[start of Selected passage]

Brief Description of the Drawings

FIG. 1 is a front perspective view of a utility knife with a blade retention mechanism, according to an exemplary embodiment.
FIG. 2 is a top view of the utility knife of FIG. 1, according to an exemplary embodiment.
FIG. 3 is a right side view of the utility knife of FIG. 1, according to an exemplary embodiment.
FIGS. 4A-4B are bottom views of the utility knife of FIG. 1 with the blade carrier in an extended position from the handle (FIG. 4A) and in a folded position (FIG. 4B), according to exemplary embodiments.
FIGS. 5-6 are perspective (FIG. 5) and side (FIG. 6) views of the blade retention mechanism of FIG. 1 in the locked position, according to exemplary embodiments.
FIGS. 7-8 are perspective (FIG. 7) and side (FIG. 8) views of the blade retention mechanism of FIG. 1 in the unlocked position, according to exemplary embodiments.
FIG. 9 is an exploded assembly view of the utility knife of FIG. 1, according to an exemplary embodiment.

[end of Selected passage]
[start of Entries provided]

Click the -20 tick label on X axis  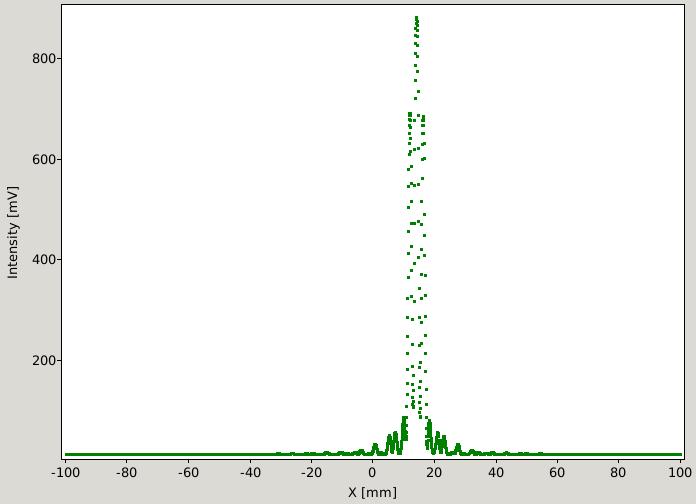[x=311, y=472]
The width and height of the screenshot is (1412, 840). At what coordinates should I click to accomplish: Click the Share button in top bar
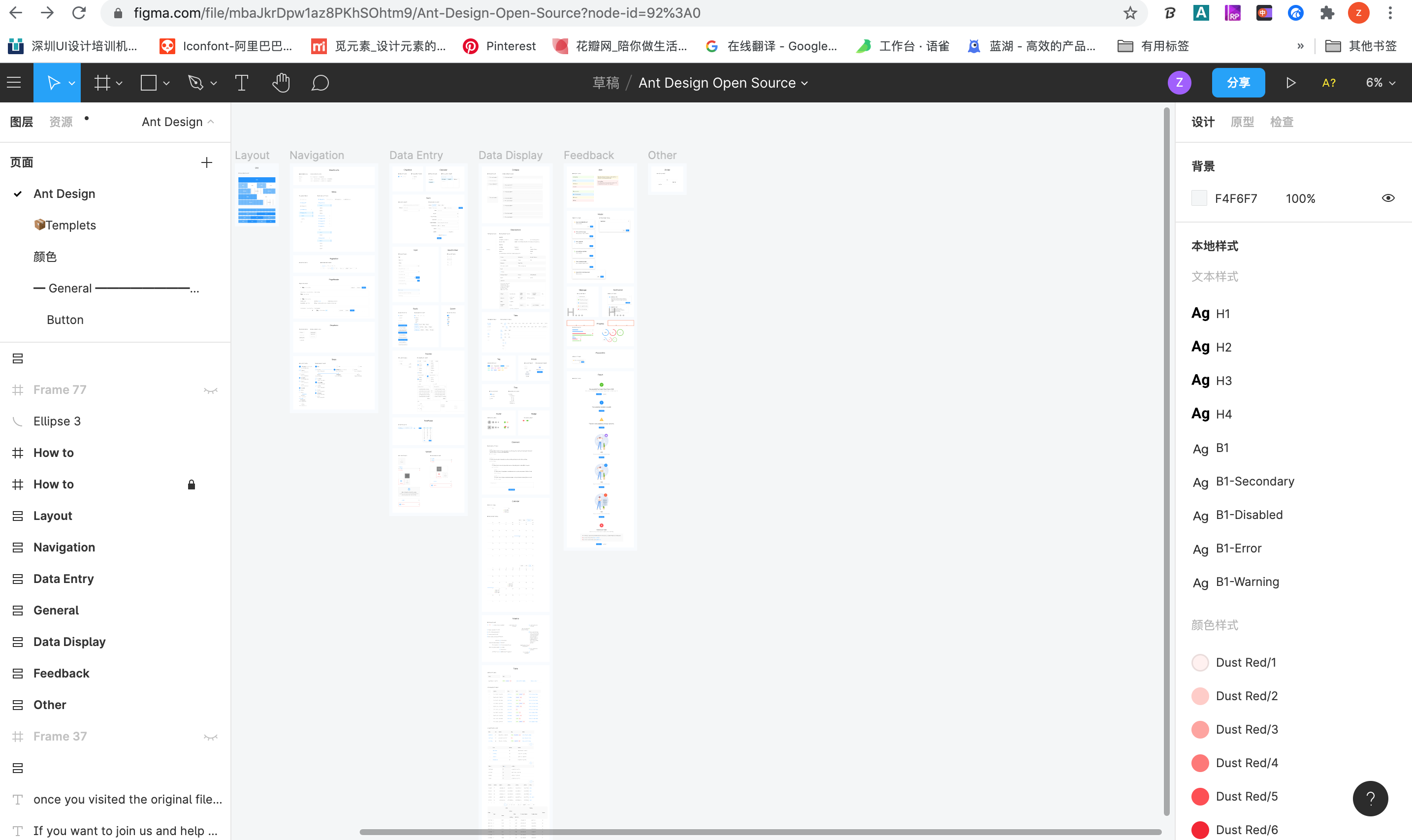[x=1237, y=82]
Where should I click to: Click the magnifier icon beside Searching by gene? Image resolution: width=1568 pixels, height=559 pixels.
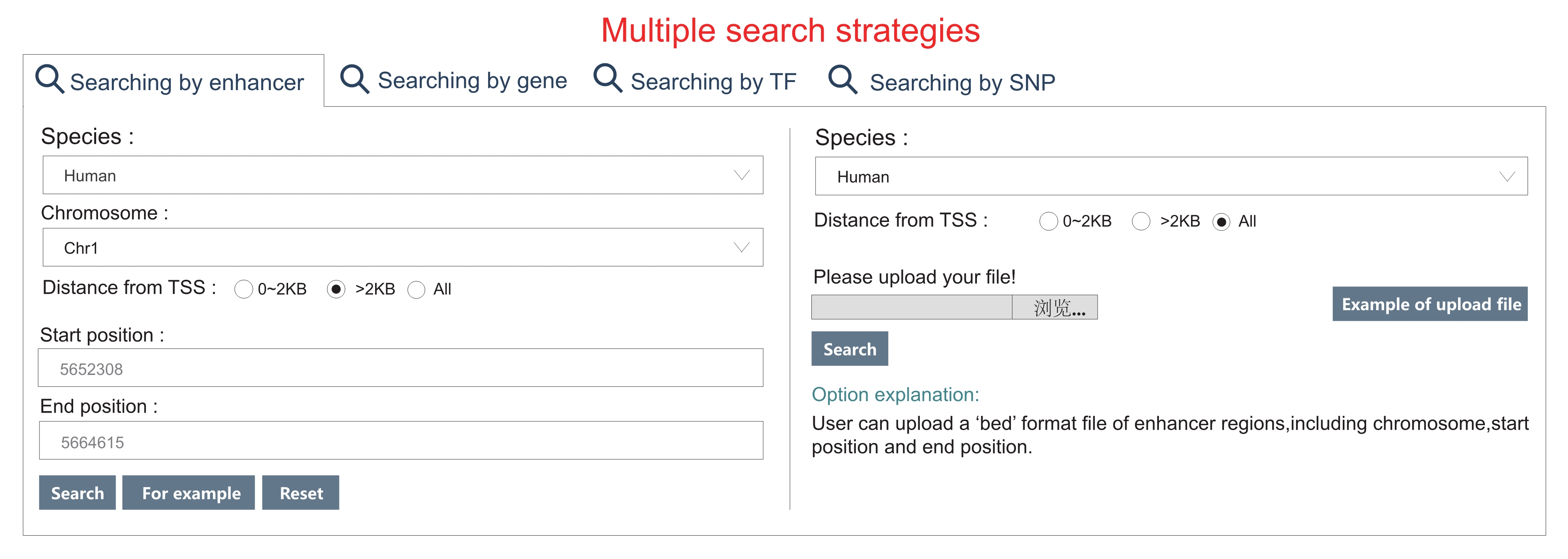pos(354,79)
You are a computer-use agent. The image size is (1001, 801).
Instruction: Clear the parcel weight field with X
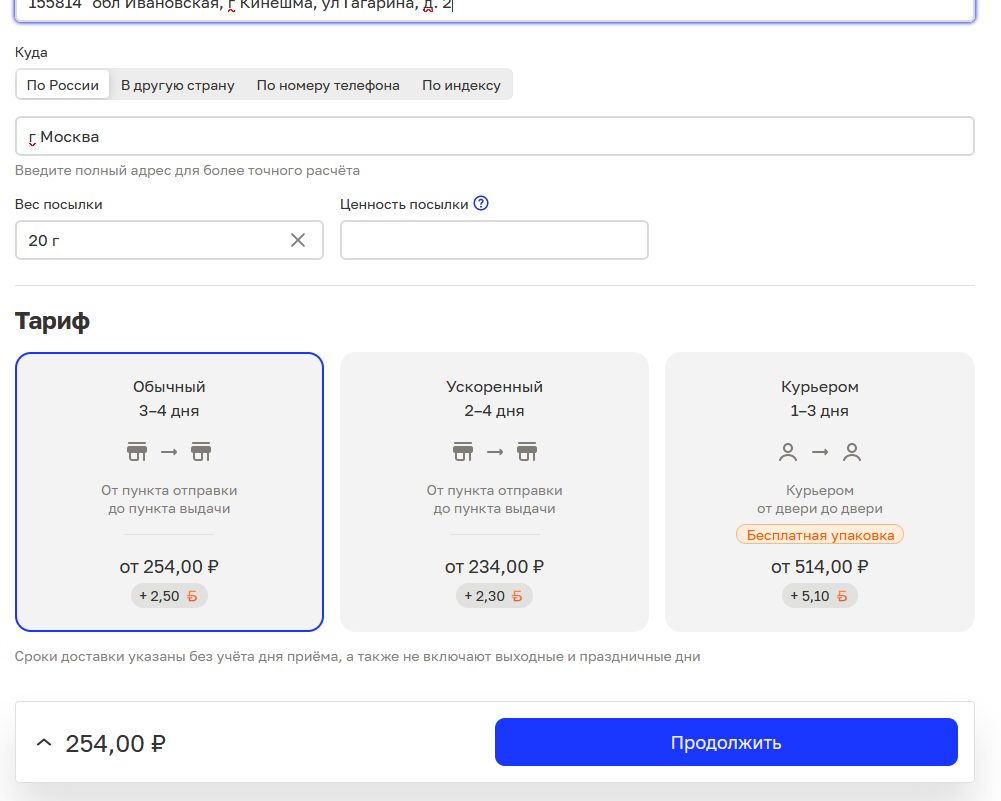pos(298,240)
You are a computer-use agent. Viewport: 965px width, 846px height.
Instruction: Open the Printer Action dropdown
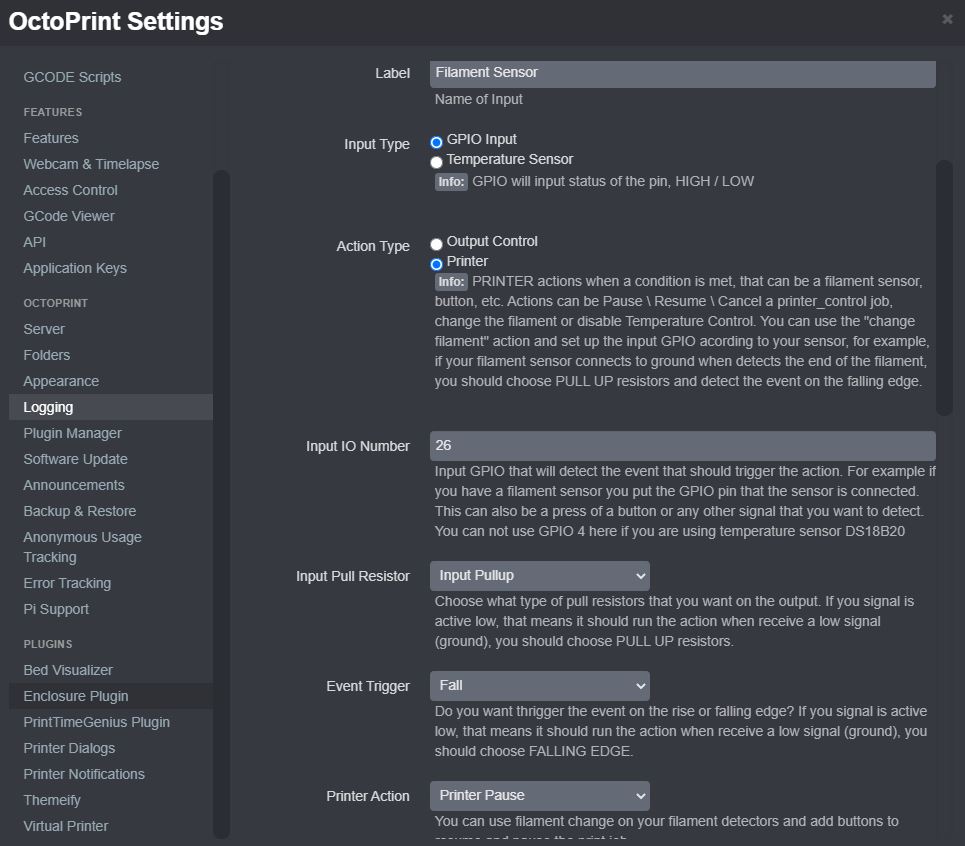click(540, 796)
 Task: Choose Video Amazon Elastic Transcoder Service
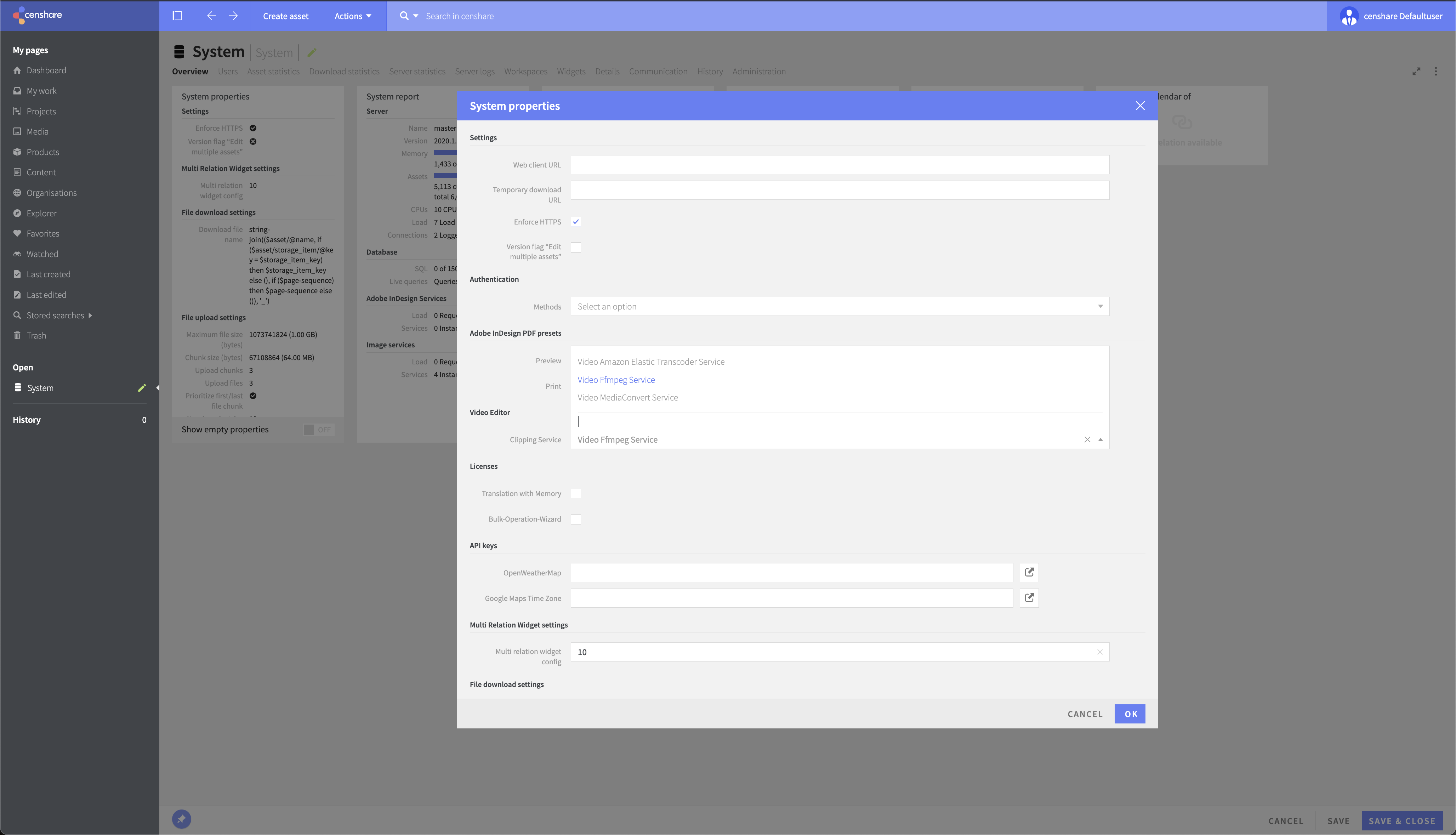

[end of Entries provided]

## Aim of the task
Can you copy out the whole utility knife figure list word for word? Work only from the utility knife figure list, not the data.

## Reply to the task
Brief Description of the Drawings

FIG. 1 is a front perspective view of a utility knife with a blade retention mechanism, according to an exemplary embodiment.
FIG. 2 is a top view of the utility knife of FIG. 1, according to an exemplary embodiment.
FIG. 3 is a right side view of the utility knife of FIG. 1, according to an exemplary embodiment.
FIGS. 4A-4B are bottom views of the utility knife of FIG. 1 with the blade carrier in an extended position from the handle (FIG. 4A) and in a folded position (FIG. 4B), according to exemplary embodiments.
FIGS. 5-6 are perspective (FIG. 5) and side (FIG. 6) views of the blade retention mechanism of FIG. 1 in the locked position, according to exemplary embodiments.
FIGS. 7-8 are perspective (FIG. 7) and side (FIG. 8) views of the blade retention mechanism of FIG. 1 in the unlocked position, according to exemplary embodiments.
FIG. 9 is an exploded assembly view of the utility knife of FIG. 1, according to an exemplary embodiment.